▸ **THE RECORDS**:
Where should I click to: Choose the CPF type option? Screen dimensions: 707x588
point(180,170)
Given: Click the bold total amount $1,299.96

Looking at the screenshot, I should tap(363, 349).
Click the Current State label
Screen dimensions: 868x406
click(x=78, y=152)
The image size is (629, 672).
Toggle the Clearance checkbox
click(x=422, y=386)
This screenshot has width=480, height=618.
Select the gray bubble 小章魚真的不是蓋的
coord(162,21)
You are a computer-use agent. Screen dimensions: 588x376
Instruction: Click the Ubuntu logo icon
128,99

▸ **PROBLEM DESCRIPTION**:
Word for word, copy the listing above in its entirety.

▸ **EXERCISE OUTPUT**:
Where should I click to: Choose the CPF type option? Screen dimensions: 707x588
point(180,170)
Given: Click the bold total amount $1,299.96

Looking at the screenshot, I should tap(363, 349).
Click the Current State label
Screen dimensions: 868x406
click(x=78, y=152)
The image size is (629, 672).
Toggle the Clearance checkbox
click(x=422, y=386)
This screenshot has width=480, height=618.
Select the gray bubble 小章魚真的不是蓋的
coord(162,21)
You are a computer-use agent. Screen dimensions: 588x376
Instruction: Click the Ubuntu logo icon
128,99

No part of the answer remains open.